I had one of my big reading months in March, with a total of 24 books finished. I had a lot of free time in March, having taken a week off from work at the beginning of the month, and then there was Easter. This gave me plenty of time to read.

Romance predominated, but I also read in various other genres, including mysteries (one historical and one historical and supernatural), cultural history, natural history, folk-tales, parapsychology, a travelogue, a classic children‘s book, and a book about pseudoscience and science fraud.

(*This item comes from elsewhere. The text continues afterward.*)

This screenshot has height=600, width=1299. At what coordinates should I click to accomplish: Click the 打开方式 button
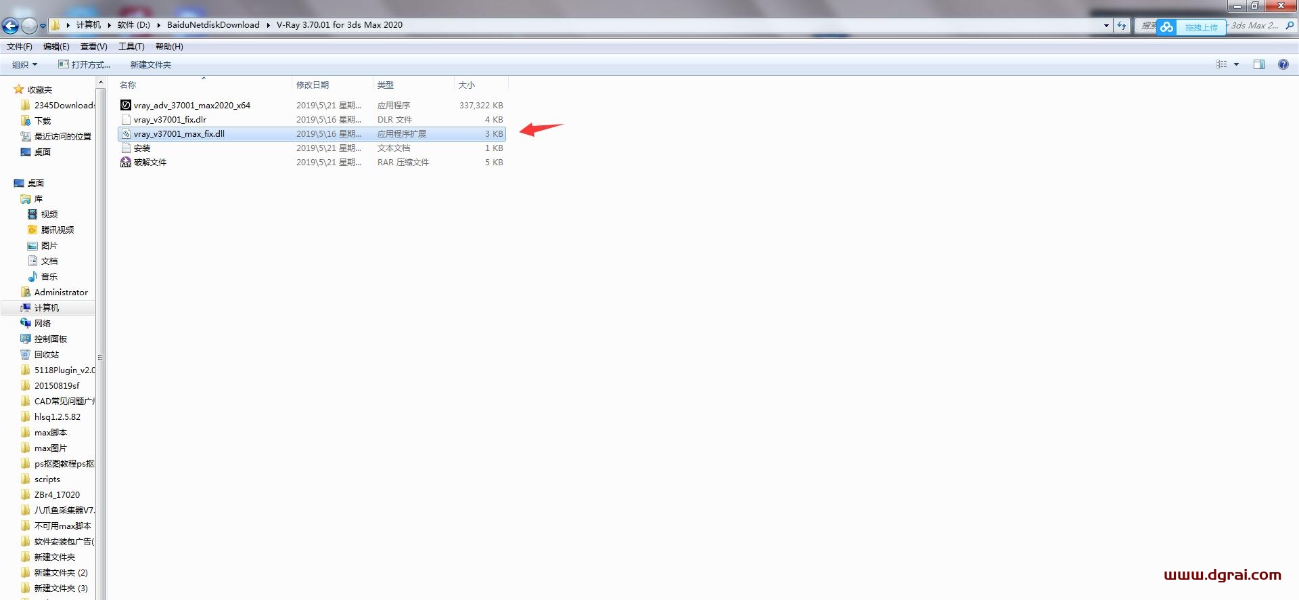pyautogui.click(x=85, y=64)
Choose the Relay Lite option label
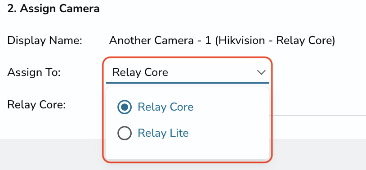Screen dimensions: 366x170 (x=163, y=133)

Just like last month, one of the month‘s stand-out reads was a reread: Persuasion is by far my favourite Austen novel. The other stand-outs were Spook, which I thoroughly enjoyed, just like the other two Roach books I have read (Stiff and Bonk) and Where the Wild Things Are, which I would have loved had I read it as a child and still thoroughly enjoyed as an adult.

I also must mention What the Librarian Did by Karina Bliss, which was brought to my attention by the Smart Bitches blog a couple of years ago as an excellent contemporary romance, which it is. Thanks, Smart Bitches, I owe you.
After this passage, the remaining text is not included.